‘What climate policy?’: former top mandarins voice anger over Australia’s failure to tackle climate change

By Shannon Jenkins

May 19, 2020

AAP Image/Steven Saphore

Former top bureaucrats have spoken out about what they believe to be a failure by Australian politicians and their respective governments to implement and maintain adequate policies to address the growing climate crisis.

Speaking to Four Corners, ex-Treasury head Ken Henry said Australia’s history of climate policy has left him feeling “gutted”.

“I feel angry. I know that’s not a good thing, and I probably should get therapy. But I’ve asked myself this question many, many times. Why do I still feel angry about it? And the reason I feel angry about it is that I feel angry about what Australia has lost,” he said.

He noted his advice to the John Howard government regarding climate change was always that “the best policy approach would be an Emissions Trading Scheme of some form”, which Howard agreed to in 2006.

The Emissions Trading Scheme — supported by former prime ministers Howard, Kevin Rudd, and Macolm Turnbull — failed, as did Julia Gillard’s attempt to introduce a new carbon pricing mechanism. Both of the plans were quashed by Tony Abbott, first in 2009 when he replaced Turnbull as opposition leader, and again when he defeated Gillard in the 2013 election.

The Rudd government’s Carbon Pollution Reduction Scheme was also brought down after it was voted against by the Greens. More than a decade later, the move has continued to anger former Department of the Prime Minister and Cabinet secretary, Martin Parkinson.

“For a party that is validly committed to acting on climate change, to actually tear down what was put in front of them, I think is unconscionable,” he said.

“I think they wanted to grandstand. I mean, they’re the counterpart of the deniers. They are not prepared to compromise in any way. They’ve got this purist view of the world and they are totally and utterly naive about what’s required to get us from where we are today to what is needed.”

Parkinson, who also led the short lived Department of Climate Change, said Australia’s climate policy — or lack thereof — was “a mess”.

“It’s incoherent and has been for a decade,” he said.

Former chief scientist Professor Penny Sackett described the state of Australian politics in regards to climate policy as “depressing”.

“It’s like watching a train wreck in slow motion,” she said.

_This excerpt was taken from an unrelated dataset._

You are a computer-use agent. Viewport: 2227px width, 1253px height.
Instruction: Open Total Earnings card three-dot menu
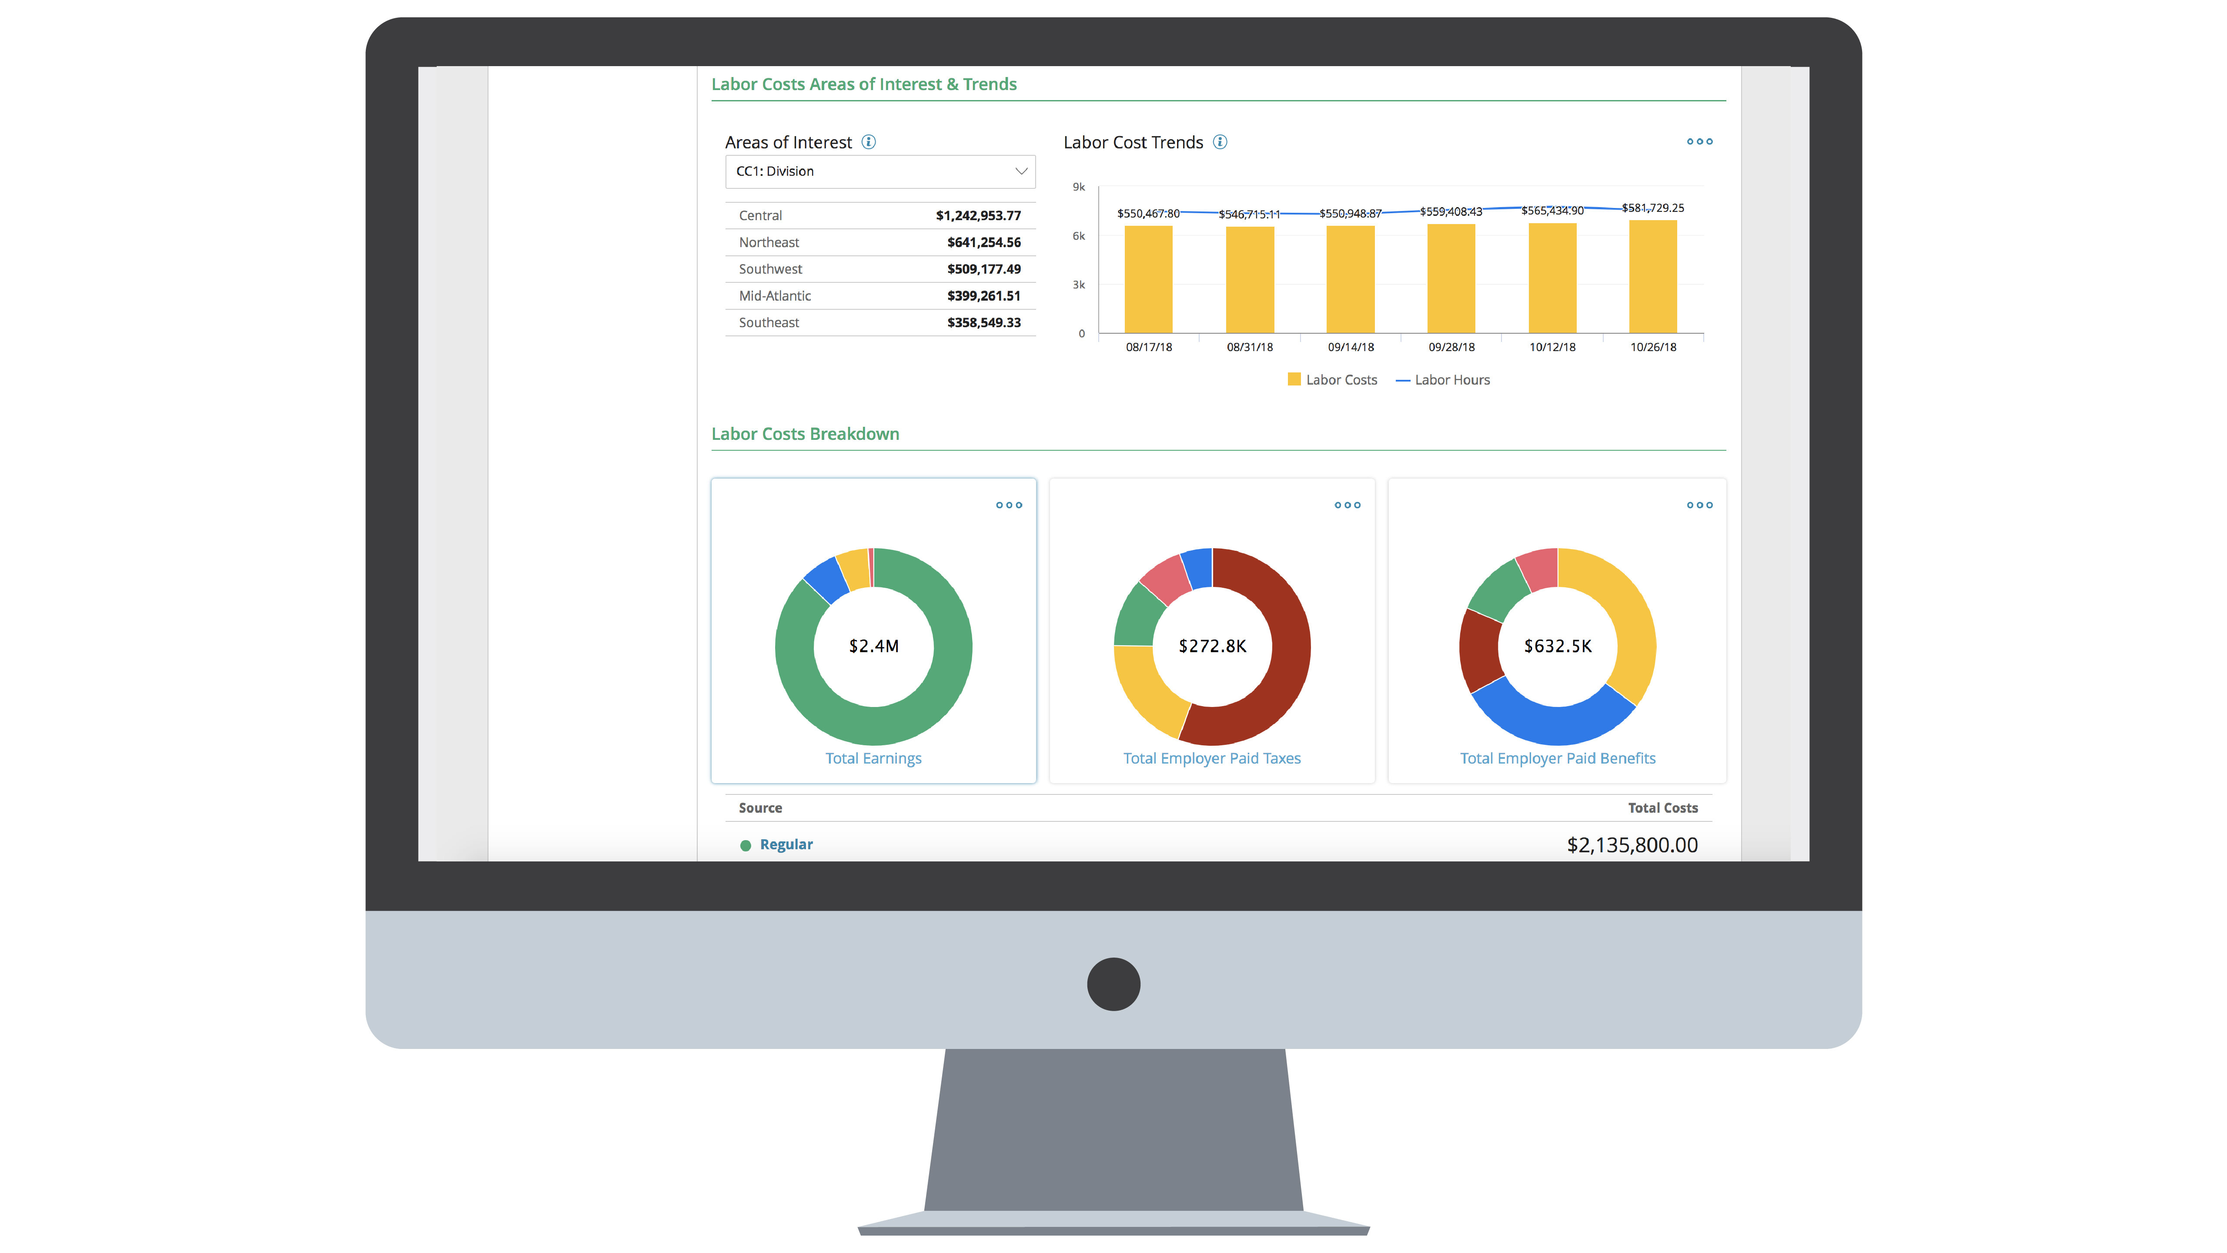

“To almost be able to visualise this and to see this happening and year after year after year go by without any strong action and no apparent commitment and determination on the part of governments — and I say plural because we’ve had several since then — it’s beyond disheartening.”

The current energy minister, Angus Taylor, said the best way to bring down global emissions was with “technologies that work, that are at parity with their higher-emitting alternatives”.

Former chief scientist Ian Chubb said that while technology was “indeed part of the solution”, Australia also needed a significant target and a clear direction.

“There’s no point in pretending we’re doing something when we aren’t, or pretending we’re doing enough, when we aren’t,” he said.

He argued the government should commit to zero net emissions by 2050.

Under the Paris Climate Agreement, Australia has set a target of making a 26-28% reduction in its emissions — compared with 2005 levels — by 2030.

In 2019 the United Nations found that “there has been no improvement in Australia’s climate policy since 2017 and emission levels for 2030 are projected to be well above the target”.

The Morrison government’s main climate policy is the Emissions Reduction Fund. This week the government announced it would introduce new measures to reduce greenhouse gas emissions, including an incentive scheme for industrial polluters, and a plan that offers businesses funding for projects that capture emissions.